Enter Antinori. As they tell it, the Antinori family began making wine in 1385 in what is now Italy. As such they have 26 generations of wine makers in the family. In the 1960s, Piero Antinori visited California and began to dream of a second wine making venture for his family in a new locale along the California hilltops. The project gained roots in the early 1990s when they purchased land along the Napa Valley. What is unique about the property is its hilly terrain, and higher-than-normal planting elevation. The rocky soil suits chardonnay’s needs for enriching struggle, and the slopes allow drainage that encourages clarity of flavor. Naming the estate for a combination of their own name and that of California, Antinori’s Napa wines are known as Antica. Their first vintages of Napa wine–Cabernet Sauvignon and Chardonnay–were released in the mid-2000s.

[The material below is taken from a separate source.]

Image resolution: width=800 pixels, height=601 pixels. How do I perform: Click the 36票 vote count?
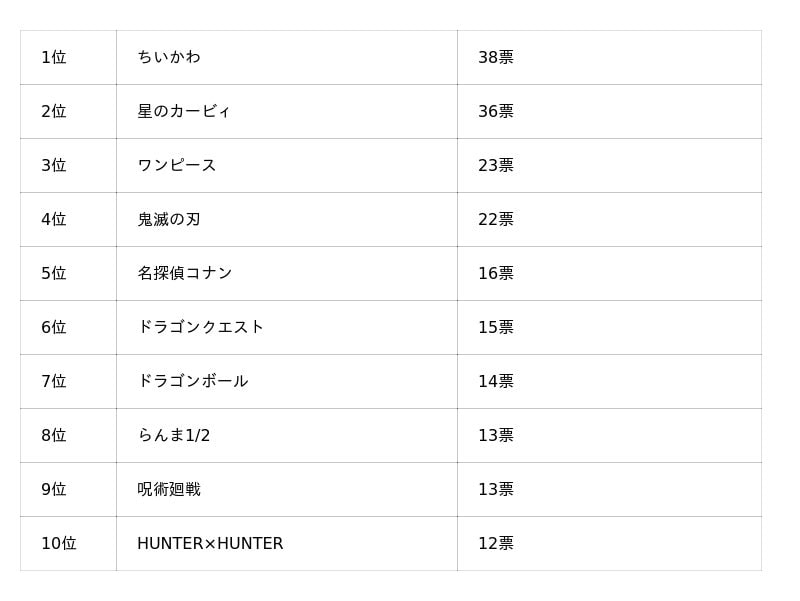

My feature today of Antica Chardonnay arises because of my surprise with it. Antinori has managed to create a chardonnay that carries aspects of California’s chardonnay typicity but with a sophistication and elegance that shows both complexity and focus. In short, Antinori makes oak and butter-notes desirable.
One can taste the oak influence, but it is light, offering baking spice and touches of sweet heat all balanced with pleasing fruit and bright acidity. The wine has the butter elements of malo-lactic fermentation but here they are more creamy than buttery and bring a steadiness to the elongated finish. The citrus fruits are also balanced and at ease in the glass, dancing alongside fresh crushed rock minerals, and even light hints of smoke.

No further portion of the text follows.